Geeky URLs-as-sentences

While we’re on the navigation, WPCandy now has a new approach to URLs: URLs as sentences.

Every URL on the site now reads as a simple sentence. News stories read “WPCandy reports” followed by the slug, and opinion pieces read “WPCandy thinks” followed by the slug. Again, this is a super geeky addition to the site, but we think it adds a little something fun.

Hat tip: If you would like to read more about URLs as sentences, a great writeup by Chris Shiflett goes over the basics. This is where I learned about it, and have since tried implementing it as much as possible. Thanks Chris!

If you’d like to implement URLs as sentences on your own site, see WPCandy’s guide on setting up URLs as sentences within WordPress.

A cleaner, more transparent experience

And finally, a few things were added to make the site better and more transparent.

First, there are no longer any ads on WPCandy. No pixels in the sidebar, or anywhere else for that matter, but our own.

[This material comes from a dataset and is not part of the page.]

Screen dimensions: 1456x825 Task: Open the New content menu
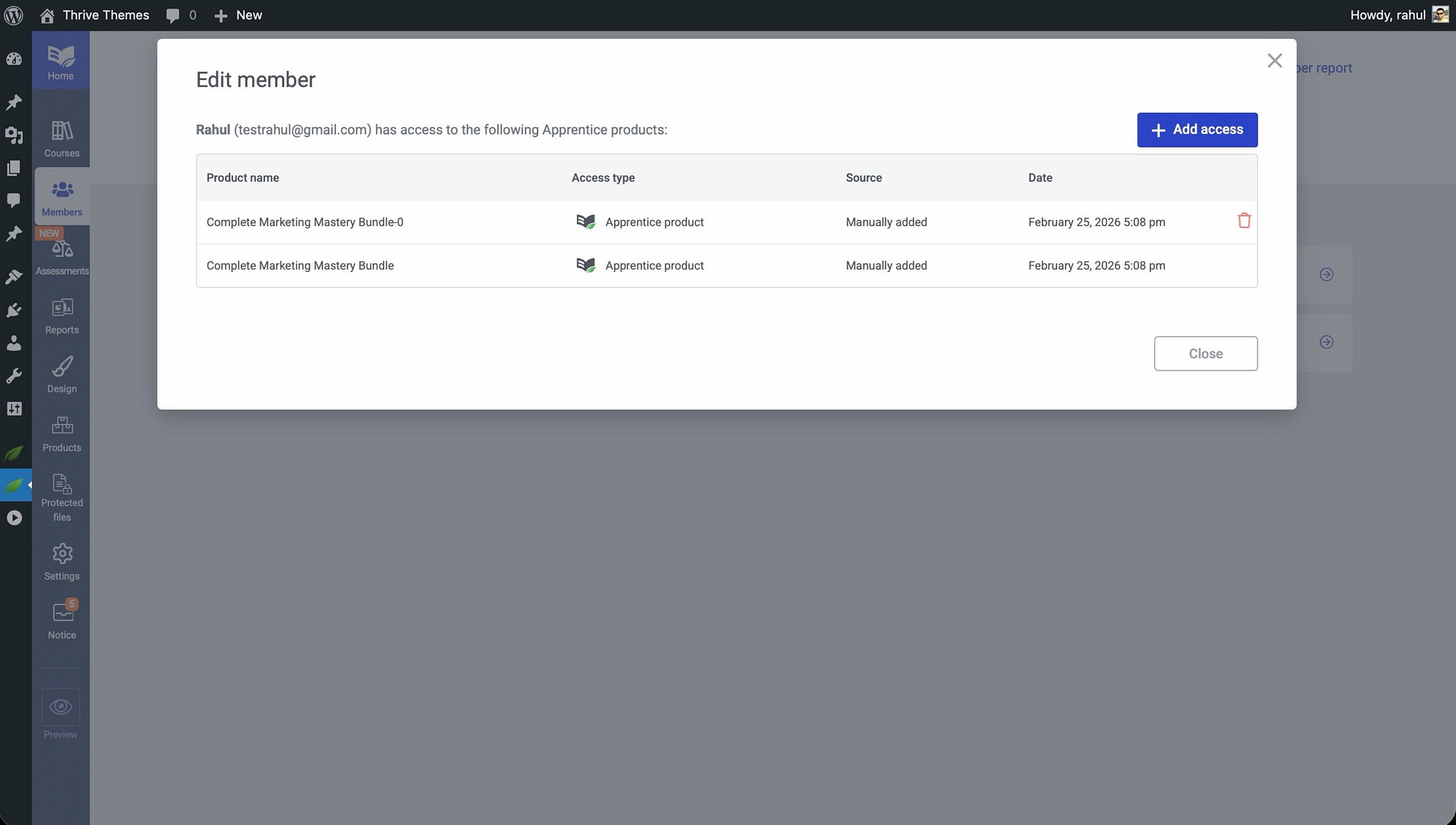click(238, 15)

Posts also have two new features. Source links and post revisions can be found at the bottom of each post. Source links are self explanatory: they let you know where we learned what we’re posting about.

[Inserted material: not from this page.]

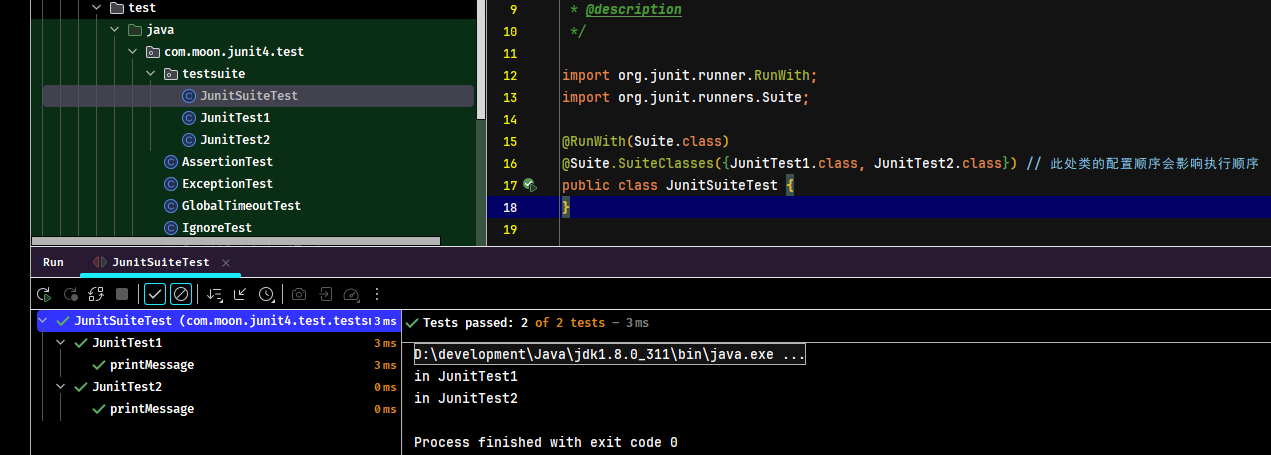Click Toggle auto-test icon in run toolbar
Image resolution: width=1271 pixels, height=455 pixels.
(96, 294)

The post revisions are a little more exciting, to me. Any changes made to posts, after they are published, are shown here in a box underneath the post.

Think of this as the web version of a retraction; any time posts are updated you will get a link that shows you what was changed.

Hat tip: WPCandy is using a relatively new Plugin for this feature called Post Revision Display, by Scott Carpenter. Thanks Scott!

Now, for the real work

I hope you enjoy version four of WPCandy. It has been fun to work on the new site, but I’m more excited to actually be publishing stories, tutorials, and—well, I don’t want to spoil any surprises.

Please ask any other questions you have in the comments, and if you want to stroke this humble designer’s ego, feel free to do so as well.

2 thoughts on “A closer look at the WPCandy site and logo redesign

  1. Great insight into the new WPCandy.com Ryan, thanks!

    When I first checked out the new site I was really intrigued with the Post Revisions on show, I thought that was great, and would have eventually got around to asking how you guys did it? — Now I know! 🙂

    And as for those URLs, well yeah, I suppose they are fun (and different!)

  2. I love the URL scheme and would love to hear how this is done. I can think of a few ways but none of them sound very maintainable or fun to do.

    A plugin or any tips would be greatly appreciated.